My Life and the Paradise Garage

Urb magazine

Keep On Dancin’ – My Life And The Paradise Garage
By Mel Cheren with Gabriel Rotello & Brent Nicholson Earle
(24 Hours For Life, $24.95)

It started in 1977 in downtown New York as a makeshift parking lot with a few crazies boogying in the corner. By the time of its closure ten years later The Paradise Garage was known quite simply as the best club in the world. It had the best sound system, the most fanatical and devoted crowd, and a magical DJ who span sets of a deliriously beguiling intensity. No wonder people said it was like Heaven on Earth.

Mel Cheren had very little hands-on involvement with the Garage – the club was actually owned and operated by his ex-boyfriend Michael Brody – but as a pivotal player in the disco scene he’s in a unique position to comment. He founded West End Records – home to a stream of underground and mainstream disco hits in the late 70s – backed the Garage financially and creatively in its early days, and was generally in the right place at the right time for the best part of 20 years.

Anecdotes – about mad music, free love, wild sex, drug benders – are a-plenty. But central to the story is the music, and in particular the era’s best DJ, the late Larry Levan. He was brilliantly mad and madly brilliant – and prone to drug-crazed hissy fits that would make the most ardent drama queen blush. Like the one night, in a sea of rage, he got down on all fours and bit a chunk out of Brody’s leg. Or the time he demanded a bedroom be built right behind the Garage DJ booth. He lived and breathed his art.
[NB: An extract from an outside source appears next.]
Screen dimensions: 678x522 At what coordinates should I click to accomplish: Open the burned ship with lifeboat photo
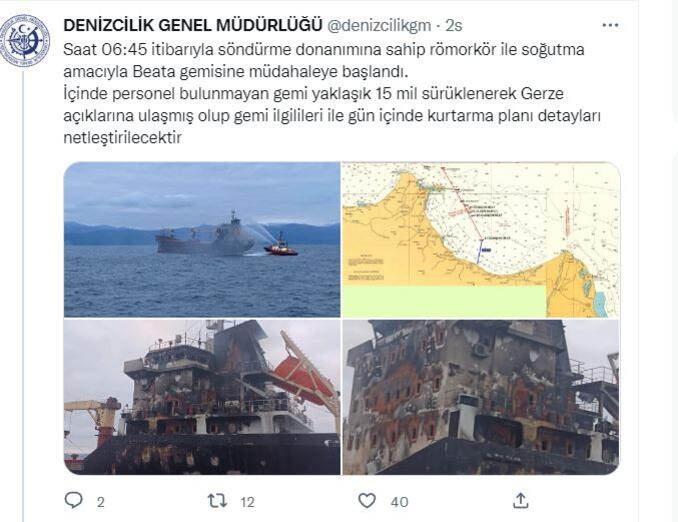pyautogui.click(x=202, y=397)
Levan was a technical perfectionist and a master of the mix. But he DJed the way he lived – in inspired anarchy. He hated the tyranny of the four-four rhythm and the seamless beatmatch tupor of most disco DJs. He would stop songs in the middle, play two tracks back-to-back with wildly different beats or even play the same song over and over again.  He would infuriate his friends and the crowd. But when he peaked behind the turntables – which was most Saturday nights – he created a musical utopia that few have topped since. As Cheren notes, Levan moved to the beat of his own drummer.

Cheren paints the history of the Paradise Garage against a wider backdrop – the climate of homophobia and racism that pervaded the ’60s and ’70s, the Stonewall riots, the fleeting bliss of Fire Island, the grim spectre of AIDS. That background is important, for it helps explain why gay and black men in particular embraced disco and the freedom it offered. And Cheren doesn’t flinch on the details either – like his series of tempestuous relationships, his drug addictions, and the squandering of obscene amounts of money. But as he sagely notes, he’s one of the lucky ones. He pulled through to the other side. So many didn’t.

It’s immensely readable, like some sort of “Behind The Music” disco special. For anyone even remotely interested in the roots of this thing we call “dance music”, Keep On Dancin’ is an essential historical document.